I observed a large whoomph about 150ft from the ridge (top of glades) going up Blackmore today while breaking trail. was definitely wind loaded area… I could feel the energy in the snowpack today once I got up higher, super sensitive it seems. ECTN 14 in my pit I dug lower down the meadow with no wind slab prevalent.
Full Snow Observation ReportFrom IG
Small windslab triggered on approach for inspection. Failure interface had 5 mm Surface Hoar. Soft slab, remote propagation onto the adjacent slope. Debris covered about half of the road bed.
Full Snow Observation ReportSunday morning 12/15 we were skiing just Southwest of Henderson Mountain between the road cuts.
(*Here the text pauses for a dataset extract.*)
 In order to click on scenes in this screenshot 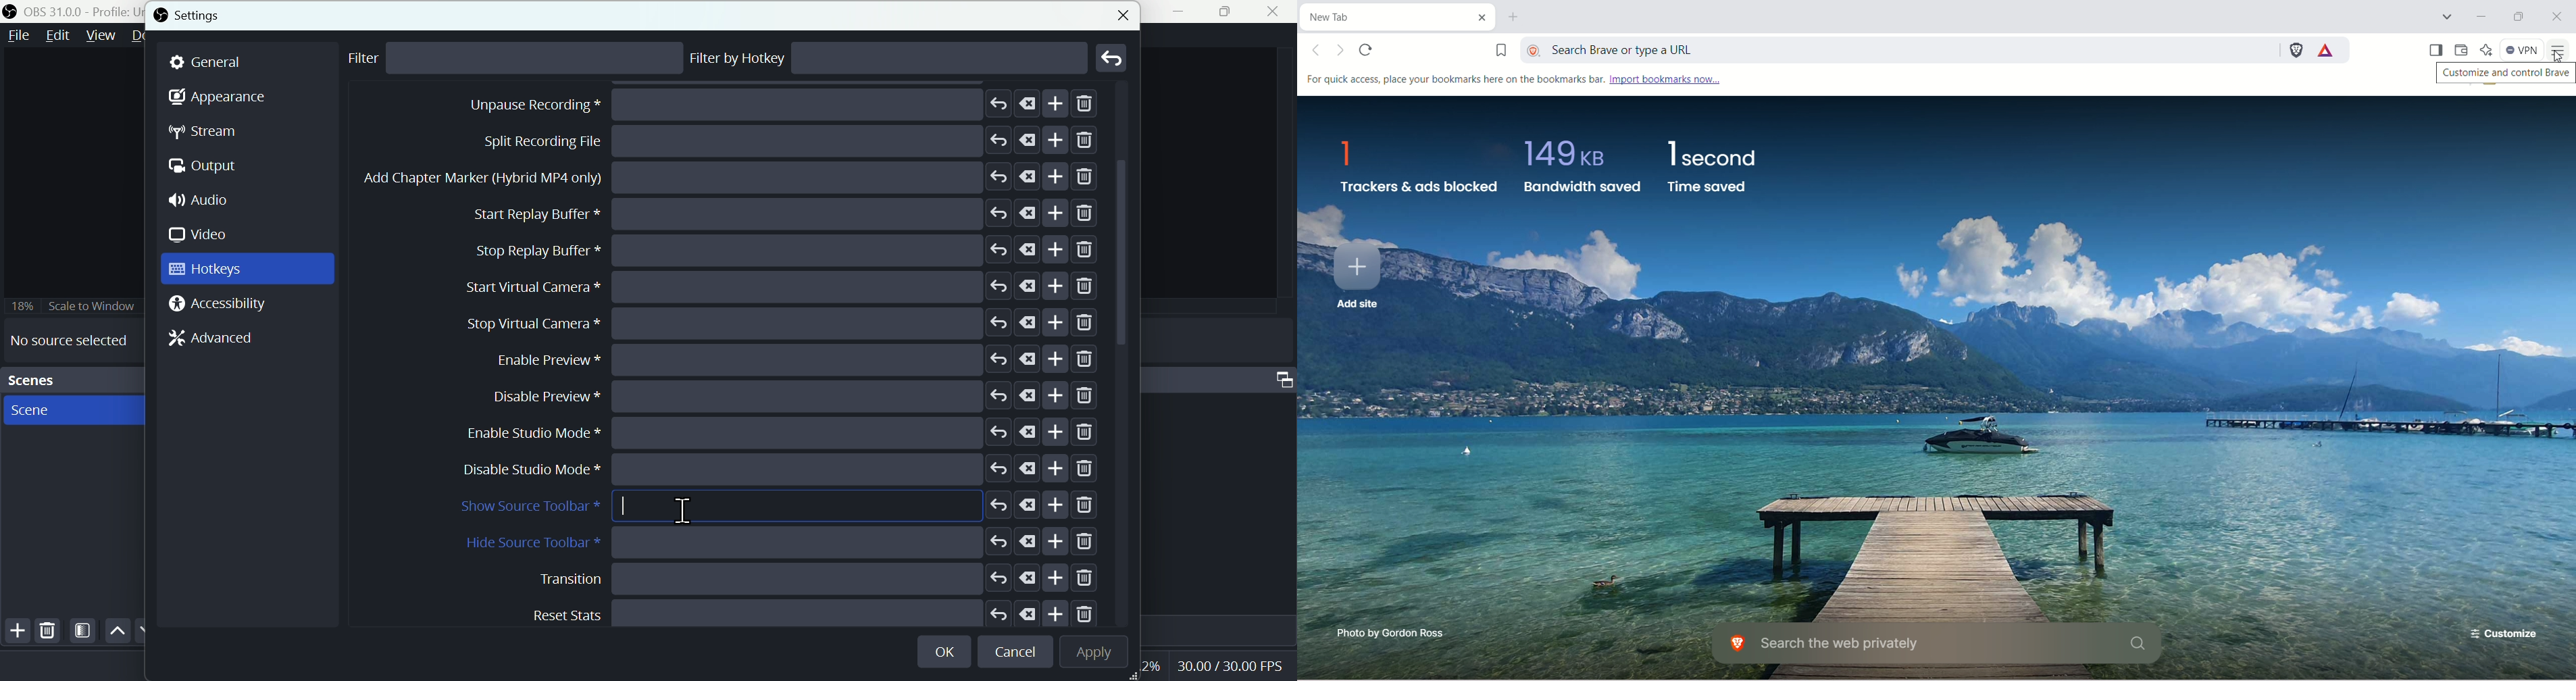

The first skier in our party remotely triggered this slide from a slightly lower angle aspect about 50 ft to the skiers left of the slide where the snowpack was shallower. It broke on a convex rollover about 100 ft wide and ran about 80 ft. downslope. The crown averaged 30 inches and broke on sugary facets about 18 inches from the ground. No one was caught.
Full Snow Observation ReportSkied into middle basin from Beehive this morning and found 8-12 inches of unconsolidated snow on top of a sun crust. While skinning back up to the Beehive/Middle ridge we remotely triggered 12 inches of storm snow on a SE facing gully from 15 ft away, the crown was ~50 ft long. ~8,200 ft.
Winds increased throughout the morning, actively loading E aspects.